§ What to work on:
Copy out, from the data below, each line in which the word "Carhartt" occurs.

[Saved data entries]
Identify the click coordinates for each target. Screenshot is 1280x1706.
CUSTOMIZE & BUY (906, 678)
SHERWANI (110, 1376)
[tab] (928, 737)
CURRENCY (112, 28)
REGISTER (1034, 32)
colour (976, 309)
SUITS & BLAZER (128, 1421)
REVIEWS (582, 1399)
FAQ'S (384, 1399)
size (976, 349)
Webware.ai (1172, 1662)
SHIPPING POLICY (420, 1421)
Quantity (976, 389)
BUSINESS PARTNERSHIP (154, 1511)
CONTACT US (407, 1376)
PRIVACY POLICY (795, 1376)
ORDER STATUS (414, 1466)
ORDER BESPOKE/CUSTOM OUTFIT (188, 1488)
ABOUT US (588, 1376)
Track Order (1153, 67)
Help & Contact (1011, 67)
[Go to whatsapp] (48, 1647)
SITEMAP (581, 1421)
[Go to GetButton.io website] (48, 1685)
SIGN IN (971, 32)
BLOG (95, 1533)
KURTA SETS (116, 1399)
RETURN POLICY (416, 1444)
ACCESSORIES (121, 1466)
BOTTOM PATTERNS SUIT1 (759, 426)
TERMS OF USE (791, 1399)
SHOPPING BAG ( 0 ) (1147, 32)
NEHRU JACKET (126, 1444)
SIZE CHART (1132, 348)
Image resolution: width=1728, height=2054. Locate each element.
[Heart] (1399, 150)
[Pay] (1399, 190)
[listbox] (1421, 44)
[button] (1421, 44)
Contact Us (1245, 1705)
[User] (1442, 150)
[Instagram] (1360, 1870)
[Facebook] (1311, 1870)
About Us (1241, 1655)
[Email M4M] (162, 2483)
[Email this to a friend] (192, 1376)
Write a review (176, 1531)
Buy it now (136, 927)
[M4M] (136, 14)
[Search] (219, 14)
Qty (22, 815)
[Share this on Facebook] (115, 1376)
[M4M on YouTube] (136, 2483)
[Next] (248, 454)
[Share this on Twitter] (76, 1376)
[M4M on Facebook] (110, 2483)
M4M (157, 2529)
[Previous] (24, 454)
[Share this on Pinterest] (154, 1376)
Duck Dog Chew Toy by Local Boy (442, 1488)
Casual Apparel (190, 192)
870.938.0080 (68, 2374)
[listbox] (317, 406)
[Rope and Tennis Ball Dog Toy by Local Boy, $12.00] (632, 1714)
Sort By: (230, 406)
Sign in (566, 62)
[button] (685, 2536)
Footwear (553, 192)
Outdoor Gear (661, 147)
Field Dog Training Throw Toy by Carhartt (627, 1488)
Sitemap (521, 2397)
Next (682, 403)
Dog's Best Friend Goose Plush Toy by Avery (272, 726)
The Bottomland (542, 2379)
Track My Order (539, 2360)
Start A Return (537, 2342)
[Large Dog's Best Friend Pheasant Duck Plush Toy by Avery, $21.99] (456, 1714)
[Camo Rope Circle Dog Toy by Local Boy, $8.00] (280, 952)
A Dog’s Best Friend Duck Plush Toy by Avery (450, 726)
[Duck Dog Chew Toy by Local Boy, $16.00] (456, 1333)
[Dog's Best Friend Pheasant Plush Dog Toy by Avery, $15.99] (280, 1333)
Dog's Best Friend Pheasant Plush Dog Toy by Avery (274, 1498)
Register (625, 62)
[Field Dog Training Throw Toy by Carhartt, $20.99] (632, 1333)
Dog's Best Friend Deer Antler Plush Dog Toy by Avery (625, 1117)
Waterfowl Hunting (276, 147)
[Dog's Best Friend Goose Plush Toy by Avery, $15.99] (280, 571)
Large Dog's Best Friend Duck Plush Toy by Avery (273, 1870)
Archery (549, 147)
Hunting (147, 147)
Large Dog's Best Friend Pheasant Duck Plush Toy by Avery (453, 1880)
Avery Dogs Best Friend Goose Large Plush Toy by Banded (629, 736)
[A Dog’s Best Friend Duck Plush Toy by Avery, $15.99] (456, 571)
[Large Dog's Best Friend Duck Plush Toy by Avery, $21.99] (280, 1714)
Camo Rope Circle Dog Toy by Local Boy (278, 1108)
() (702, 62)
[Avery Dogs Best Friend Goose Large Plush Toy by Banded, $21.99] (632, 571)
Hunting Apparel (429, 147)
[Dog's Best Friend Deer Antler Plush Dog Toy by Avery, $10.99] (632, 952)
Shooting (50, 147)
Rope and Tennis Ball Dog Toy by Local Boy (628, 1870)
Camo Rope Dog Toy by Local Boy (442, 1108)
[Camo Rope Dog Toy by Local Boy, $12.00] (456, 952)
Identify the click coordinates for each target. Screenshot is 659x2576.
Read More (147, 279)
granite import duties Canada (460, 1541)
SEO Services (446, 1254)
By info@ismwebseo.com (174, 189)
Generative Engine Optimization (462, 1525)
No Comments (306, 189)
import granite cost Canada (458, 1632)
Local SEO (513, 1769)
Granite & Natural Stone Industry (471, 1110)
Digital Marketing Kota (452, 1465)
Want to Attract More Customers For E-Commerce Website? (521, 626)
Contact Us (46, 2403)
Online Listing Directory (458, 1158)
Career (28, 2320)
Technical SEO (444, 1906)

§ Your solution:
Field Dog Training Throw Toy by Carhartt (627, 1488)
[Field Dog Training Throw Toy by Carhartt, $20.99] (632, 1333)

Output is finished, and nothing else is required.